Question

before every flight, the pilot must verify that the total weight of the load is less than the maximum allowable load for the aircraft. the aircraft can carry 42 passengers, and a flight has fuel and baggage that allows for a total passenger load of 7,014 lb. the pilot sees that the plane is full and all passengers are men. the aircraft will be overloaded if the mean weight of the passengers is greater than $\frac{7,014 lb}{42}=167 lb$. what is the probability that the aircraft is overloaded? should the pilot take any action to correct for an overloaded aircraft? assume that weights of men are normally distributed with a mean of 179.1 lb and a standard deviation of 36.6. the probability is approximately $square$ (round to four decimal places as needed.)

Explanation:

Step1: Identify the sampling - distribution parameters

The population mean $\mu = 179.1$ lb, the population standard deviation $\sigma=36.6$ lb, and the sample size $n = 42$. The mean of the sampling - distribution of the sample mean is $\mu_{\bar{x}}=\mu = 179.1$ lb, and the standard deviation of the sampling - distribution of the sample mean (also known as the standard error) is $\sigma_{\bar{x}}=\frac{\sigma}{\sqrt{n}}=\frac{36.6}{\sqrt{42}}\approx5.62$.

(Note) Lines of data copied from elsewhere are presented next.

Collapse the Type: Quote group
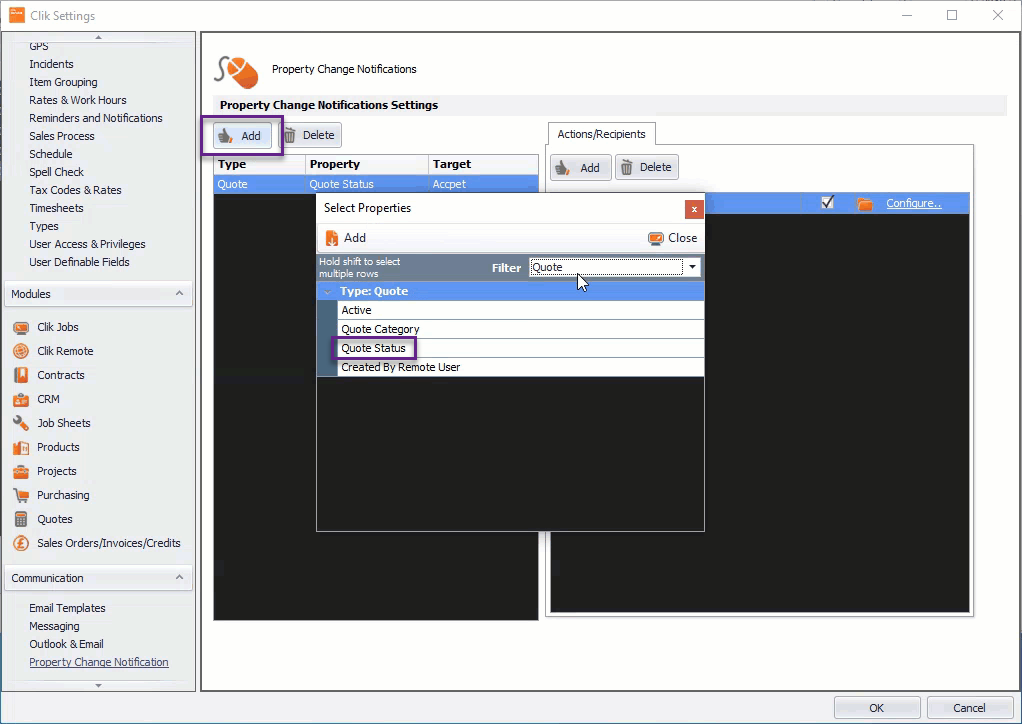[x=327, y=291]
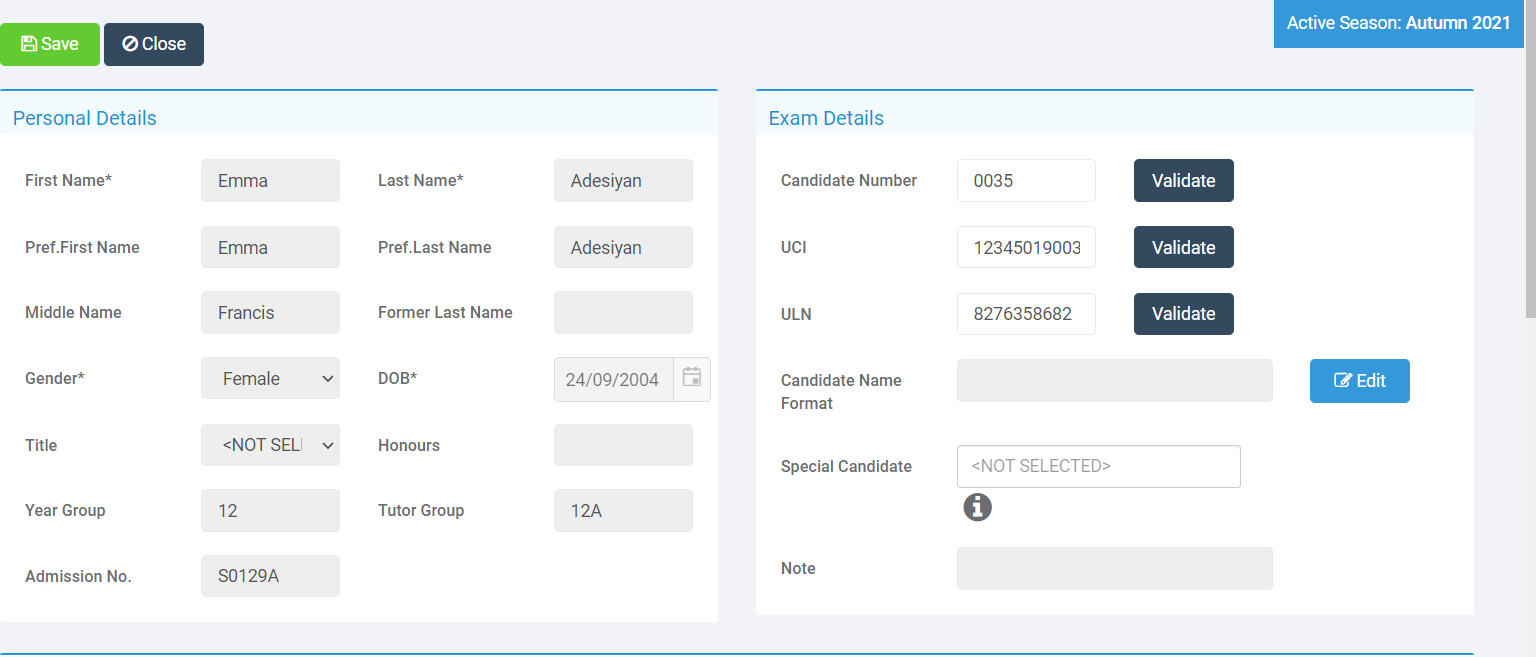Validate the UCI value

click(x=1183, y=247)
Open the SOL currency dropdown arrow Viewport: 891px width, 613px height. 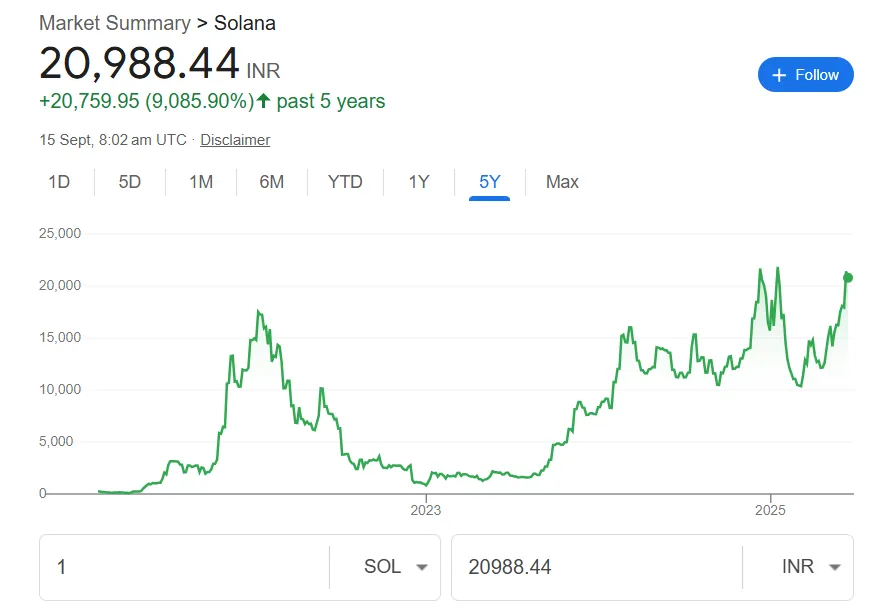click(421, 567)
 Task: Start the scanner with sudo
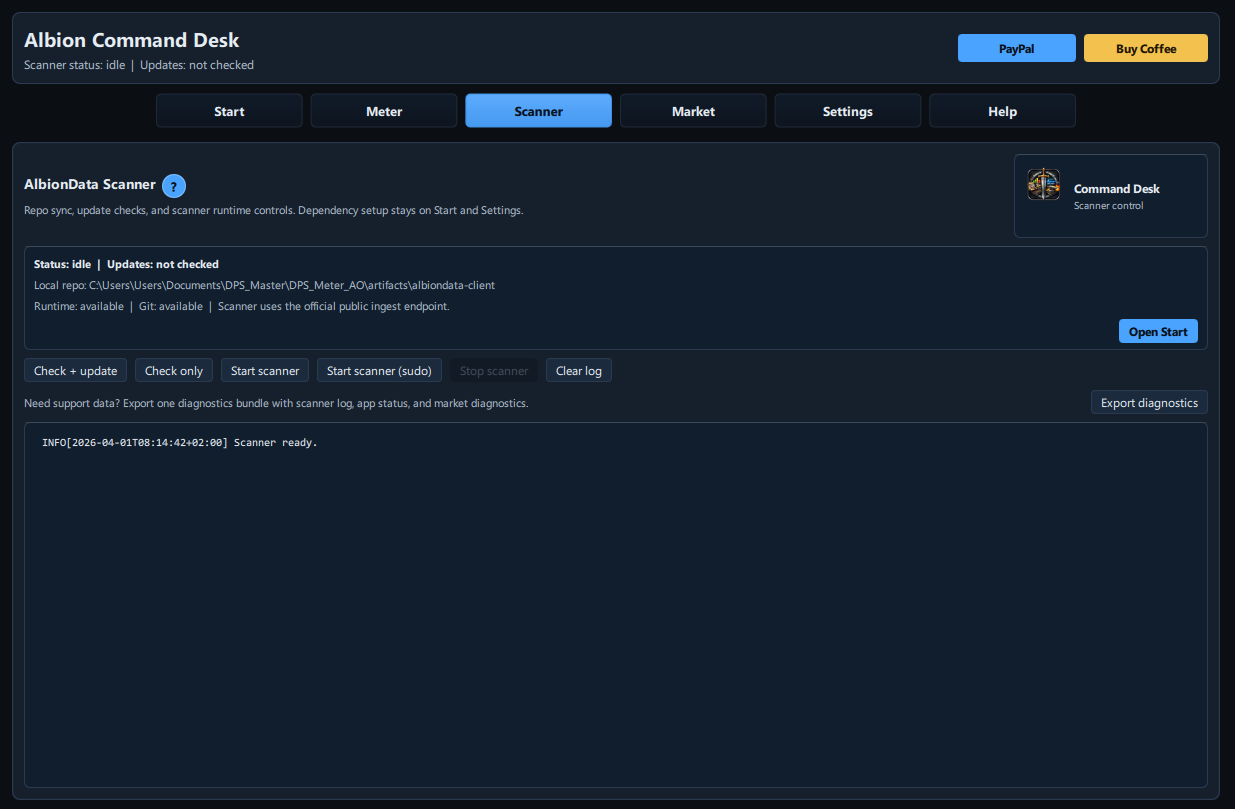pos(379,370)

Step2: Calculate the z - score

We want to find $P(\bar{X}>167)$. The z - score is calculated using the formula $z=\frac{\bar{x}-\mu_{\bar{x}}}{\sigma_{\bar{x}}}$. Substitute $\bar{x} = 167$, $\mu_{\bar{x}}=179.1$, and $\sigma_{\bar{x}}\approx5.62$ into the formula: $z=\frac{167 - 179.1}{5.62}=\frac{- 12.1}{5.62}\approx - 2.15$.

Step3: Find the probability

We want $P(Z>-2.15)$. Since $P(Z > z)=1 - P(Z\leq z)$, and from the standard normal table $P(Z\leq - 2.15)=0.0158$, then $P(Z>-2.15)=1 - 0.0158 = 0.9842$.

Answer:

$0.9842$